Pictures aside, can you reproduce the records word for word?
··· MATERIAL SHOWN
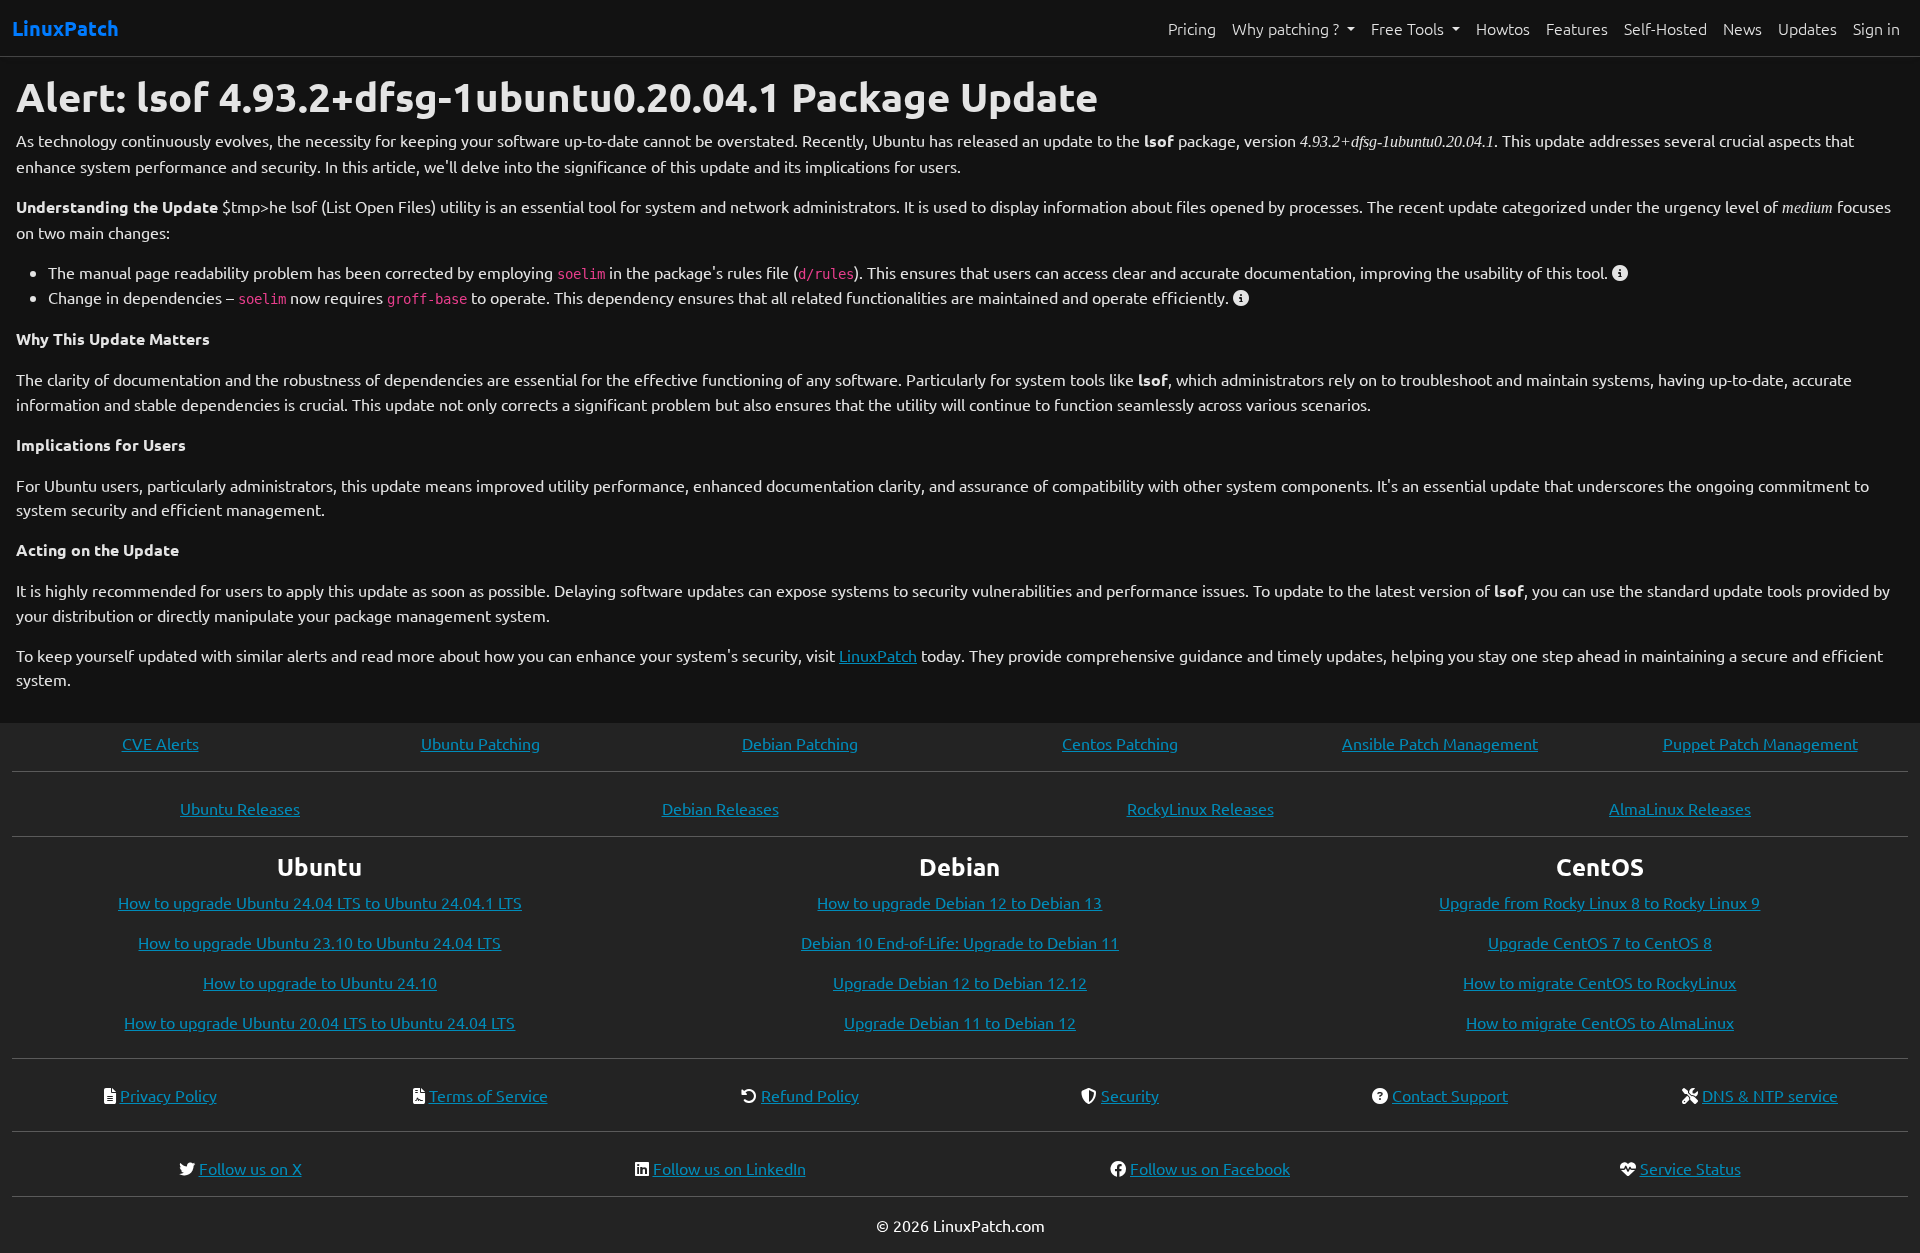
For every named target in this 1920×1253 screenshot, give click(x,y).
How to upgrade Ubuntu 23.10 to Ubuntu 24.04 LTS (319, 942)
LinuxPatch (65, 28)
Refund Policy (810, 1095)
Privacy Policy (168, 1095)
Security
······
→ **ANSWER BOX**:
For every named target in this 1920×1253 screenshot, give click(x,y).
How to upgrade Ubuntu 23.10 to Ubuntu 24.04 LTS (319, 942)
LinuxPatch (65, 28)
Refund Policy (810, 1095)
Privacy Policy (168, 1095)
Security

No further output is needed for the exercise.